● Instructions to follow
From the line containing "This screenshot has width=1137, height=1843." down to the final line of the entries below, quote every line verbatim. Exclude pictures.

● Record set
+++++
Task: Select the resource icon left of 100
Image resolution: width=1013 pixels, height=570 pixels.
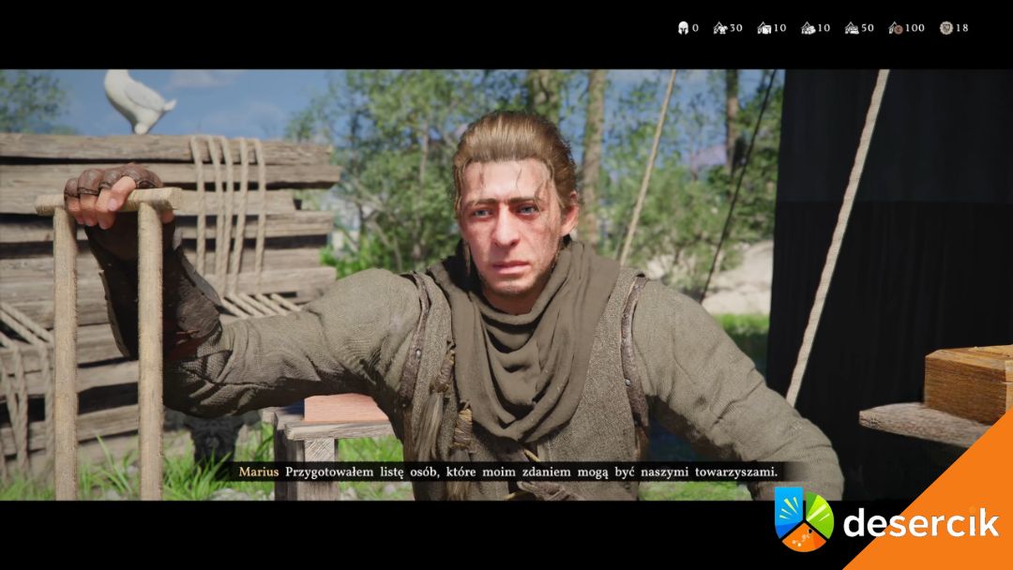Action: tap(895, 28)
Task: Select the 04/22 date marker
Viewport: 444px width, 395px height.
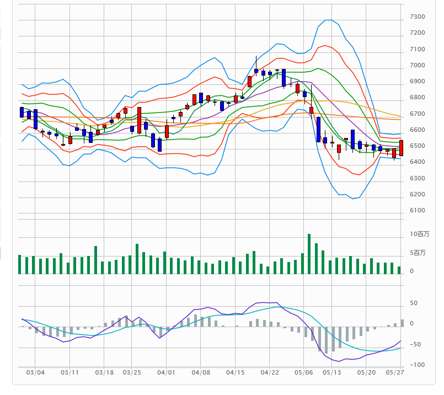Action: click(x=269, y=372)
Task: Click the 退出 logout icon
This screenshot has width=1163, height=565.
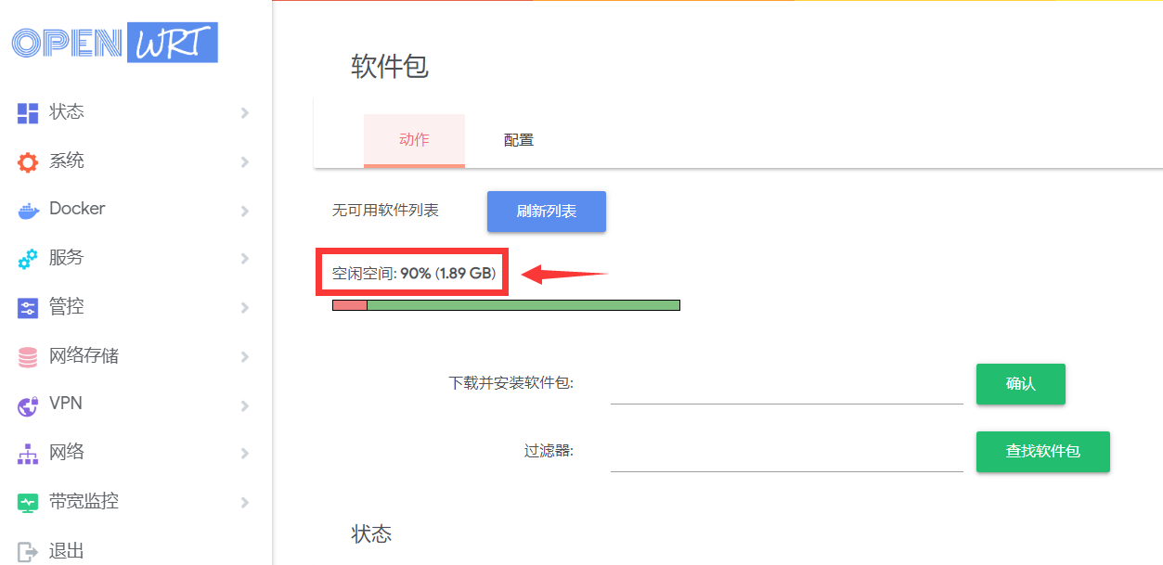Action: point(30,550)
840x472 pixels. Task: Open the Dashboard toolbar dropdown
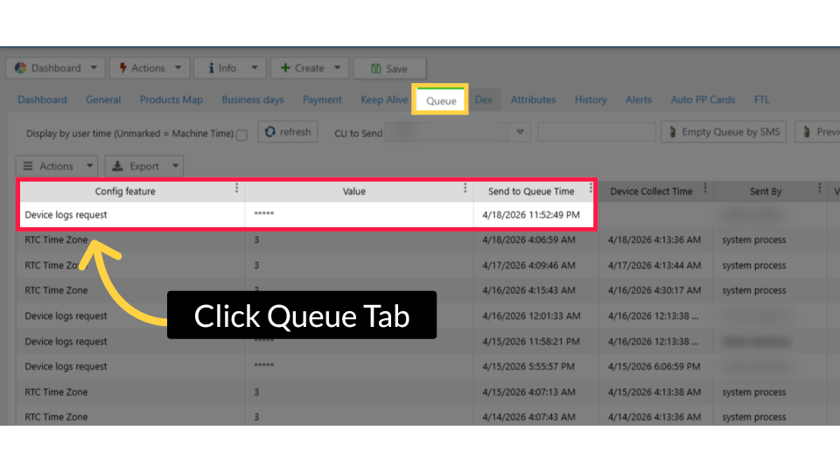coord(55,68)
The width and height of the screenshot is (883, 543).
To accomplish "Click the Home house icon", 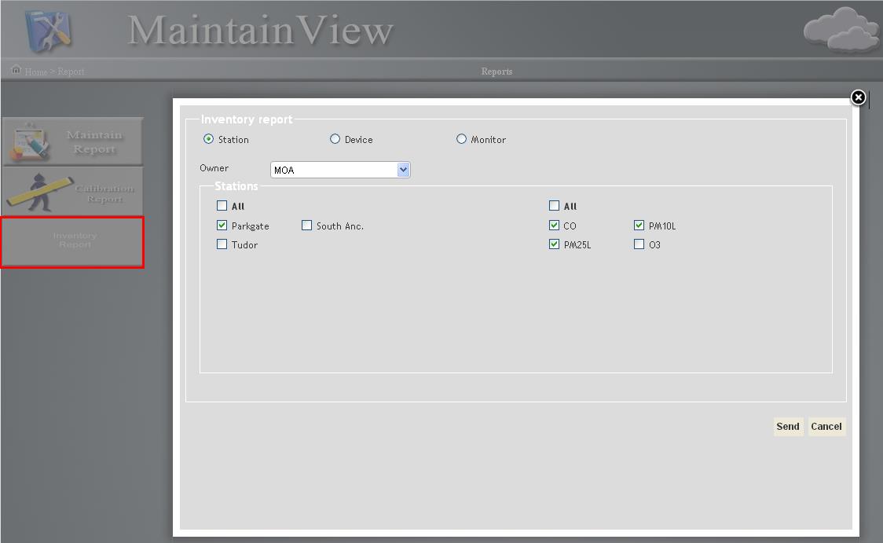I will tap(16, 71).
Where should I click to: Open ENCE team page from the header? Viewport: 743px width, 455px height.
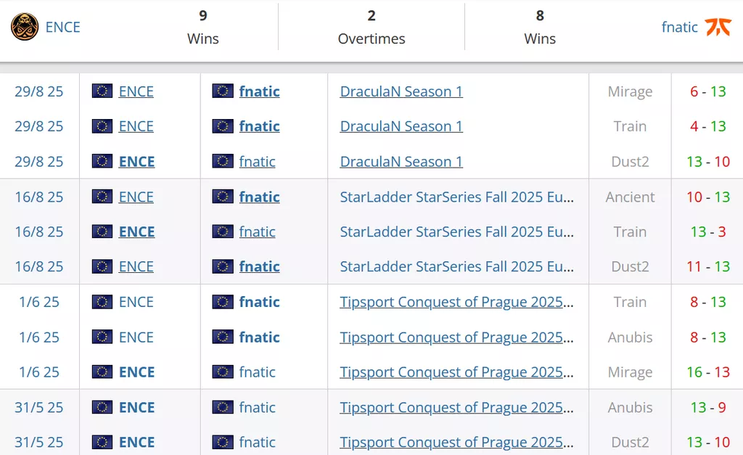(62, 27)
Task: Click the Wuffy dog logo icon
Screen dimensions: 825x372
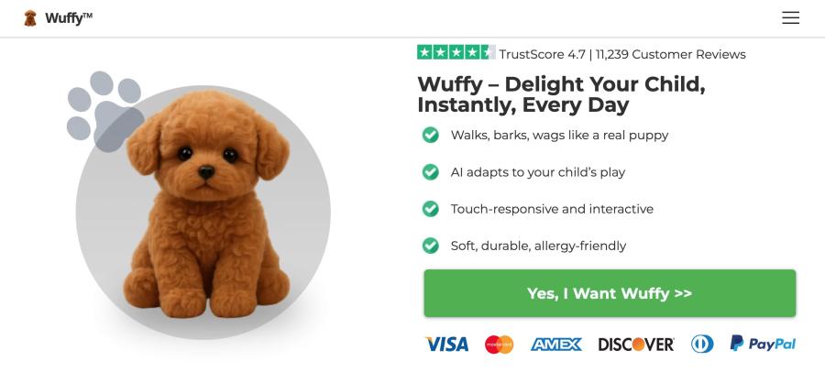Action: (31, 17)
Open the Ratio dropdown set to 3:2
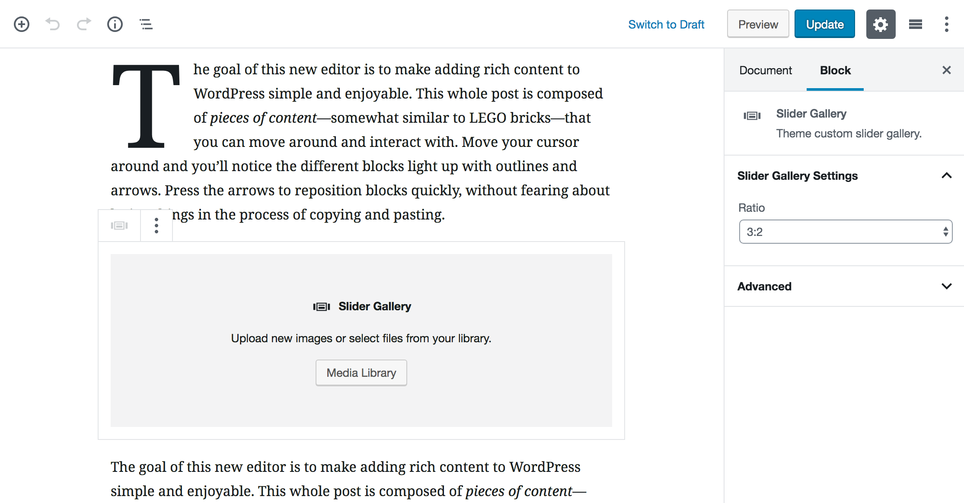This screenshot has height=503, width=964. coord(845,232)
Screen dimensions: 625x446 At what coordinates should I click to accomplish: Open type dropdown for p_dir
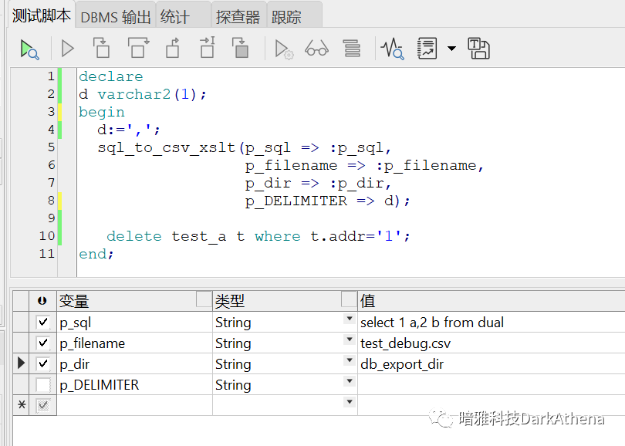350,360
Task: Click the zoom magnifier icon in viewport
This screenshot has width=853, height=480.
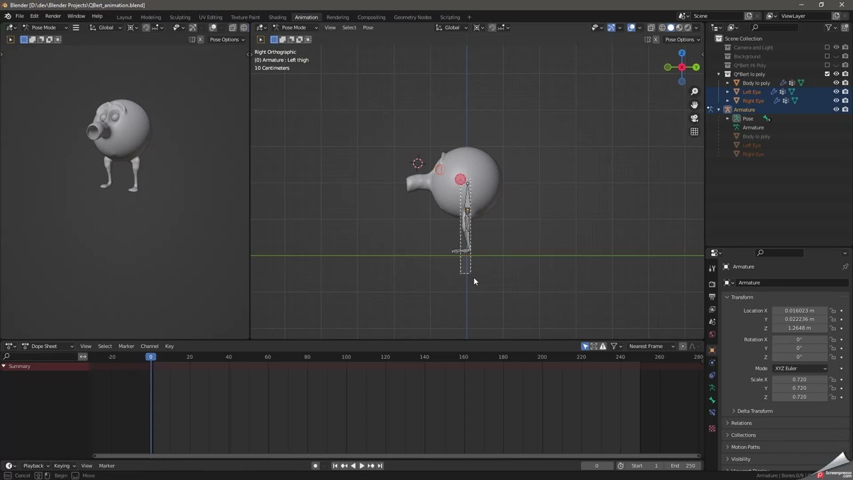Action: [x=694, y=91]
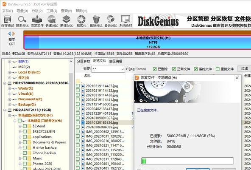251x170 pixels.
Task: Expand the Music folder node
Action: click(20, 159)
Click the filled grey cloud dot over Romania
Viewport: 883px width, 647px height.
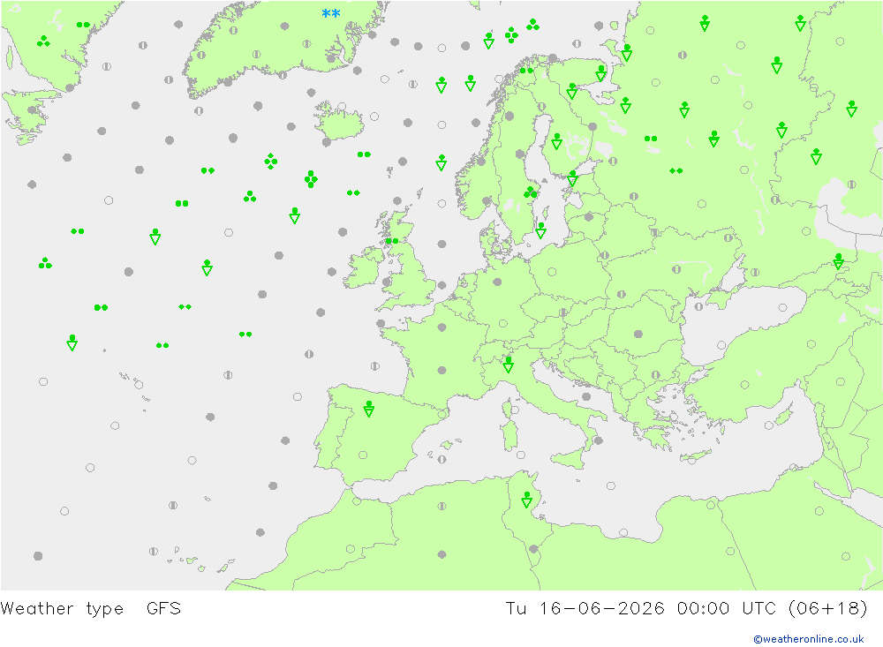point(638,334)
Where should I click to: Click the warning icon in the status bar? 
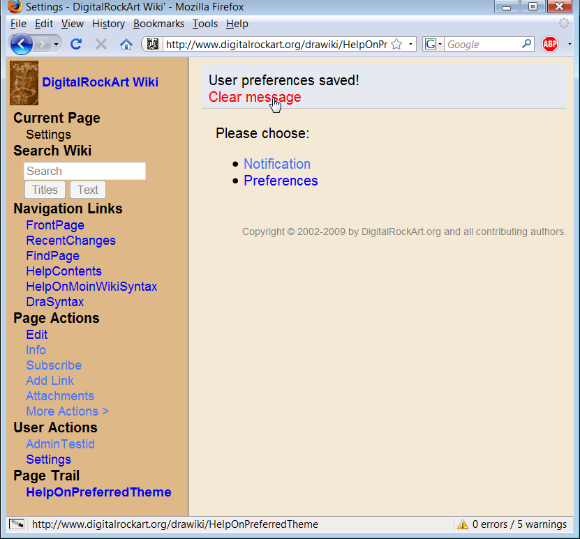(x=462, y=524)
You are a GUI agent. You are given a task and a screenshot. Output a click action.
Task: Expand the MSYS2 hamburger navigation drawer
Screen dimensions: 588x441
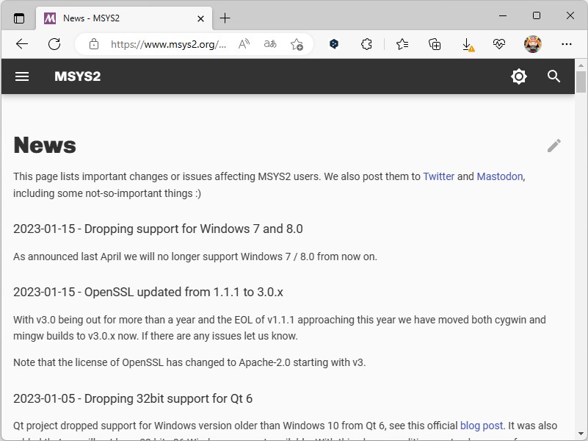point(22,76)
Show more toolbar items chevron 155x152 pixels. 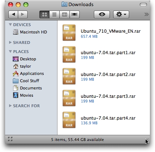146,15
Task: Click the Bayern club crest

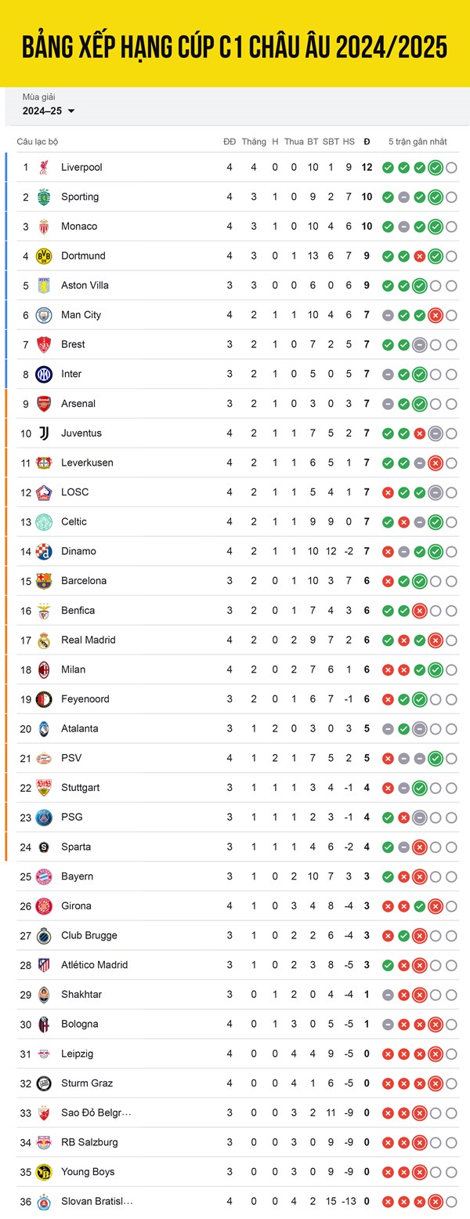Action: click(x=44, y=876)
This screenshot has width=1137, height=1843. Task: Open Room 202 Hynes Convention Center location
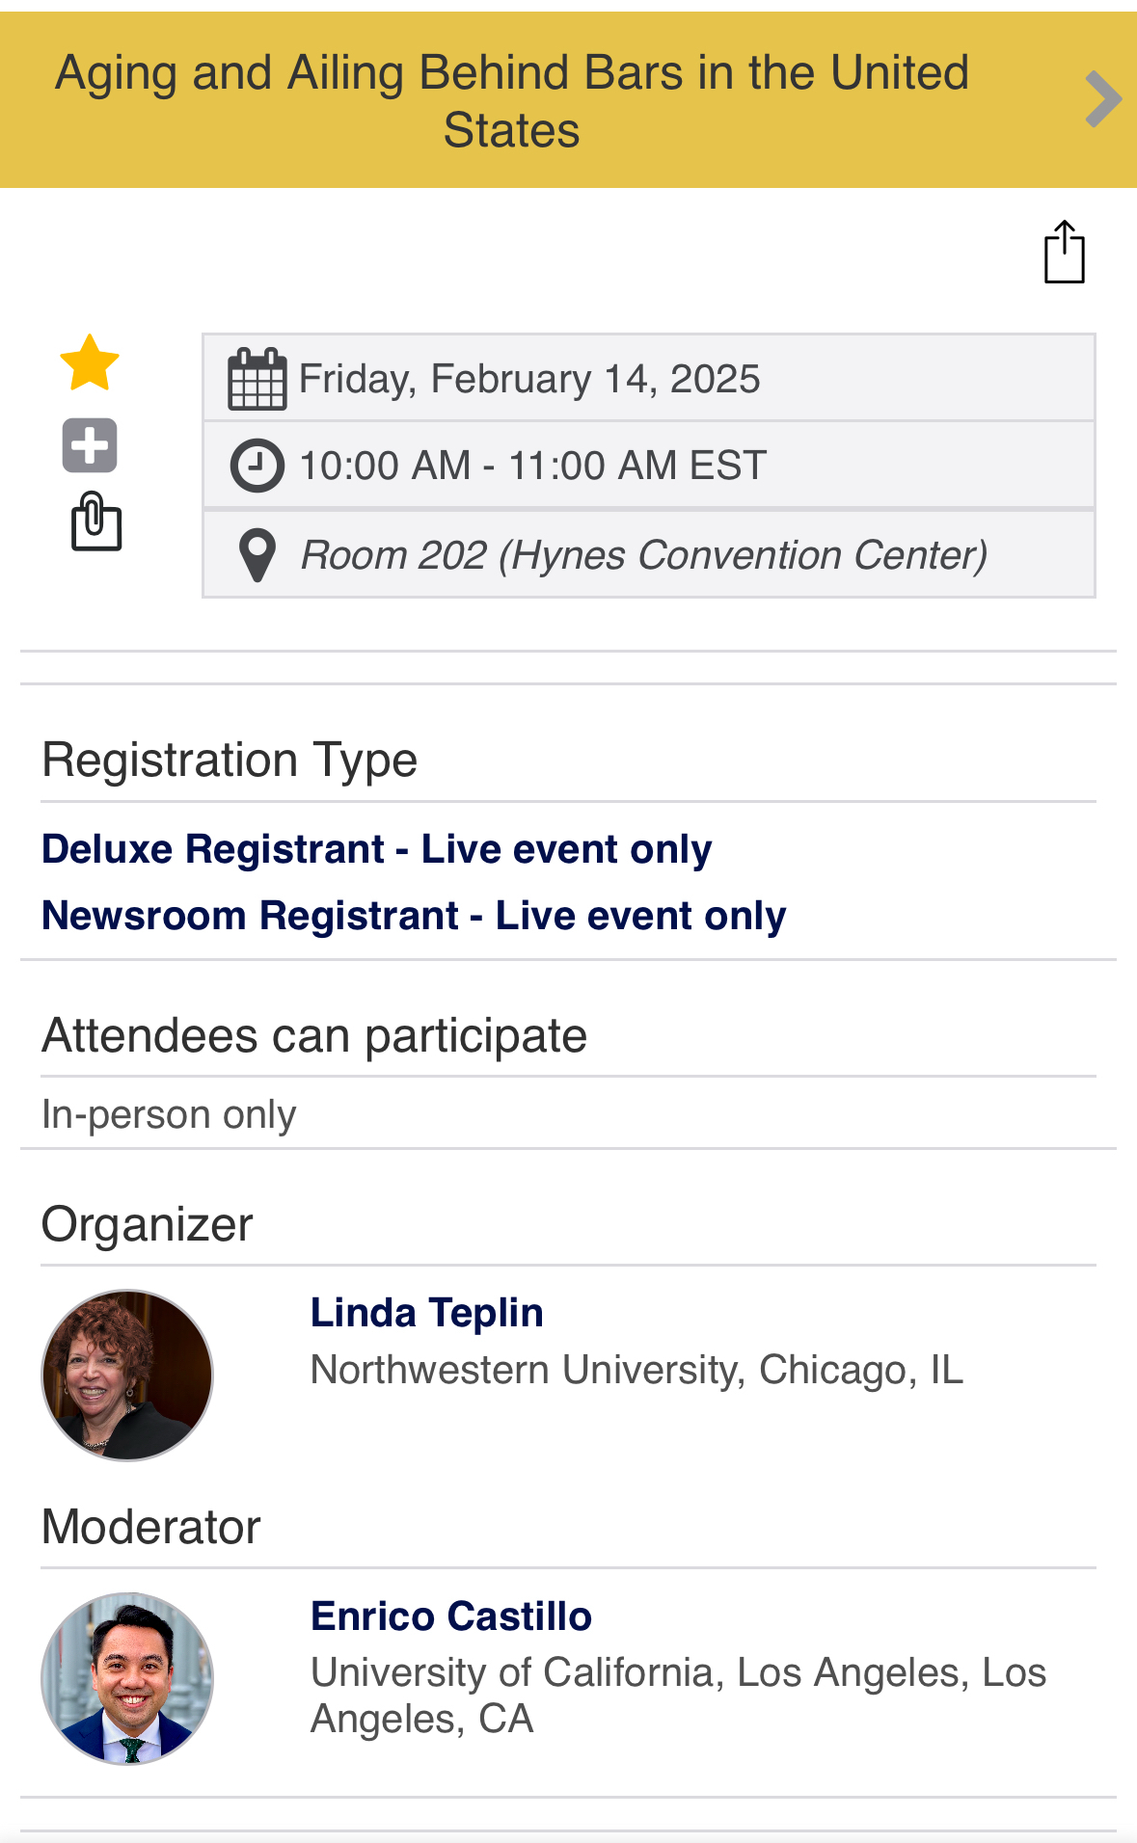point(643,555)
+++++
● Solved problem
This screenshot has width=1137, height=1843. Task: Open Room 202 Hynes Convention Center location
point(643,555)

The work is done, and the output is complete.